The Obama Administration and Treasury Secretary Timothy Geithner are making plans to request unprecedented power to take over companies that could cause a wider threat to the financial system.
In the aftermath of AIG, Bear Stears, and Lehman among others, the Administration feels it must have the power to step in and be able to liquidate a company in an orderly fashion before it causes a system wide breakdown. he authority would allow the government to sell or transfer assets and components of a troubled company, including renegotiating or dissolving executive compensation agreements and addressing risky derivatives portfolios, the officials said.
I generally agree with the concept, and actually thought that this is what should be done with AIG and others. An orderly disassembling of these companies is the only way out. I think the government should have a method to handle these companies defaulting. That was the major problem that President Bush and Hank Paulson had; there was no legal construct to handle the onslaught of defaults of non-bank entities.
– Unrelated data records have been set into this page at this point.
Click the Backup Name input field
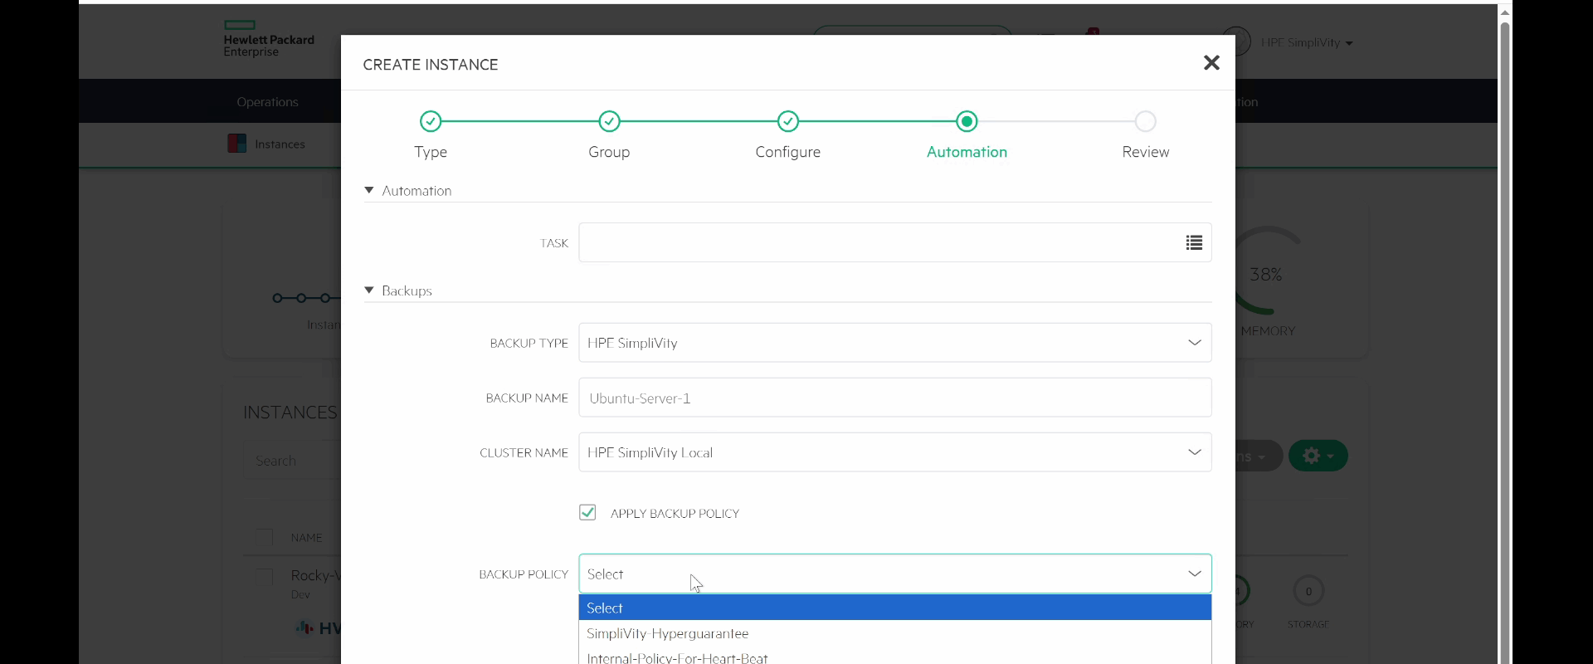Image resolution: width=1593 pixels, height=664 pixels. [x=894, y=398]
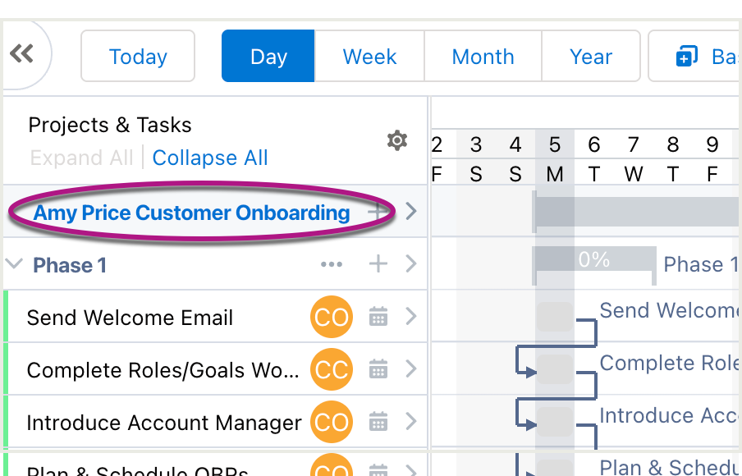This screenshot has width=742, height=476.
Task: Click the Phase 1 0% progress bar
Action: point(594,259)
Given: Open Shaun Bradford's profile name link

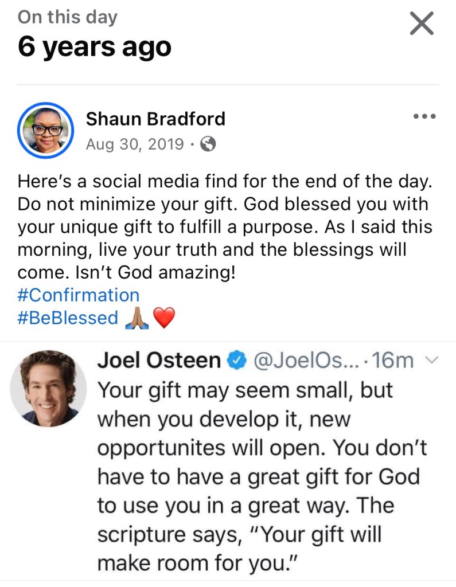Looking at the screenshot, I should pos(155,119).
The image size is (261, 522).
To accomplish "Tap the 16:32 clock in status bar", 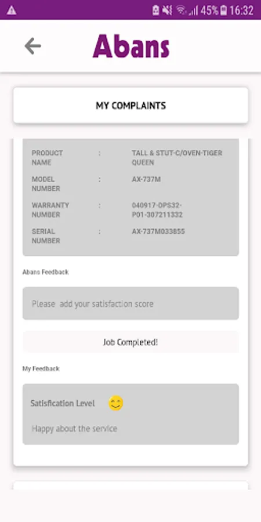I will pos(241,10).
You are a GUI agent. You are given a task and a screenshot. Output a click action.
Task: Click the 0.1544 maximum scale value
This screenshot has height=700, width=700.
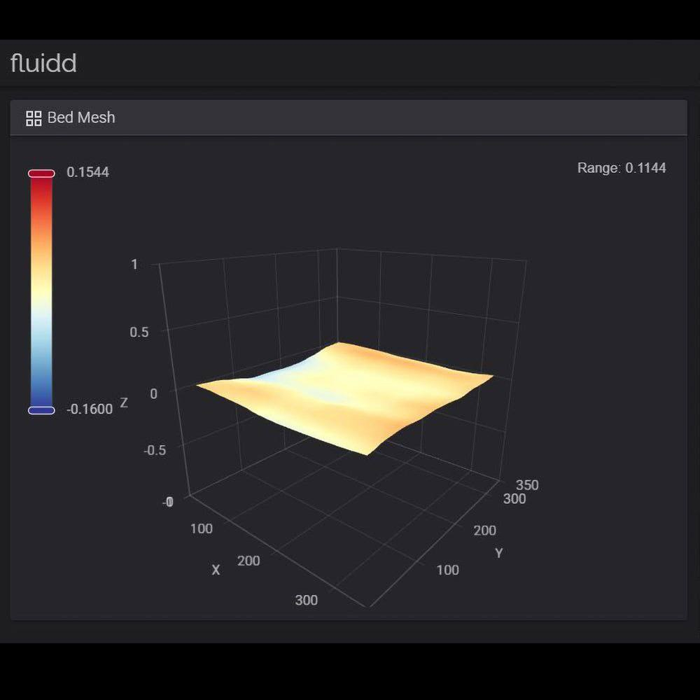point(88,172)
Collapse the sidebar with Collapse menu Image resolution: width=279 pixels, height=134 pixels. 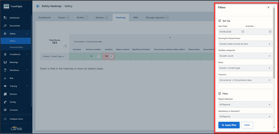tap(16, 119)
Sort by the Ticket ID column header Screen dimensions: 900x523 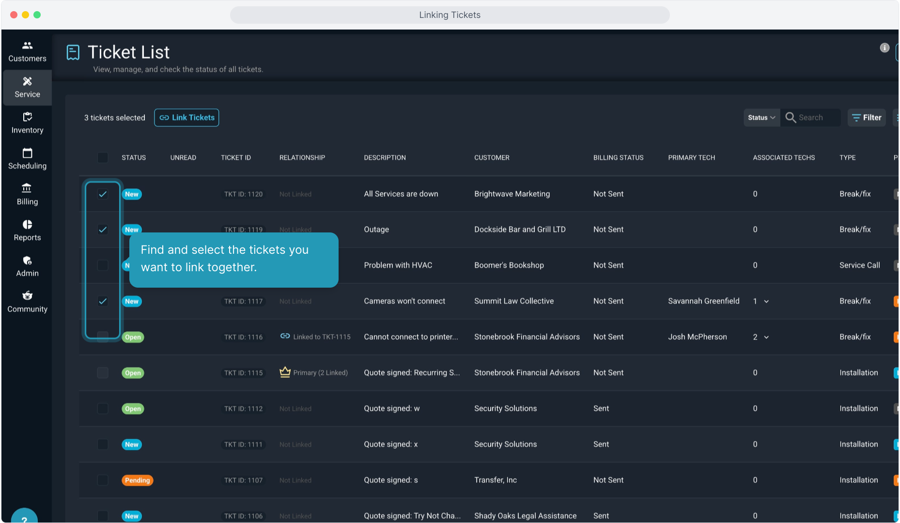coord(236,158)
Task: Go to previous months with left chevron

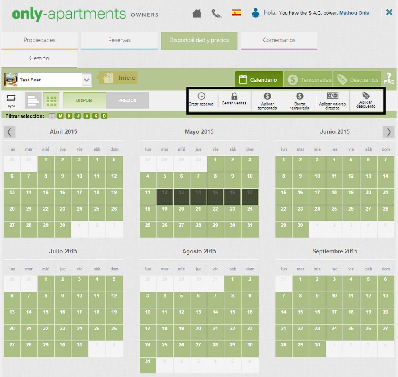Action: pyautogui.click(x=10, y=132)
The problem again will be Constitutionality. Geithner will call for regulators to apply standards not only to protect the financial health of individual institutions, “but to protect the stability of the system as a whole.” What exactly does that mean? In Russia, that means any company that displeases Vladamir Putin is challenging the system as a whole. From what I can understand, there is no checks-and-balances on this system. Once the President and the Treasury Secretary decide that a company is a threat, they can step in. Congressional oversight would only come in the aftermath.
Whenever you hear politicians talk about ‘extraordinary measures’ as Geithner did with Congress today, you should get worried. Again, the law of unintended consequences. There should be some check on executive power if this proposal goes through, otherwise it is a major threat to the business community and, frankly, to our democracy. A apolitical body, such as the FDIC, would be preferential than having a political appointee like the Treasury Secretary handling it. A committee of numerous bodies also could lessen the probability of the misuse of these laws, which are necessary but dangerous.
Mr. Obama compared Mr. Geithner to Alexander Hamilton, the country’s first Treasury Secretary. Hamilton was accused of being almost a monarchist, and a proponent of centralized executive power. Funny, but Hamilton could only dream of the kind of power that Geithner is proposing.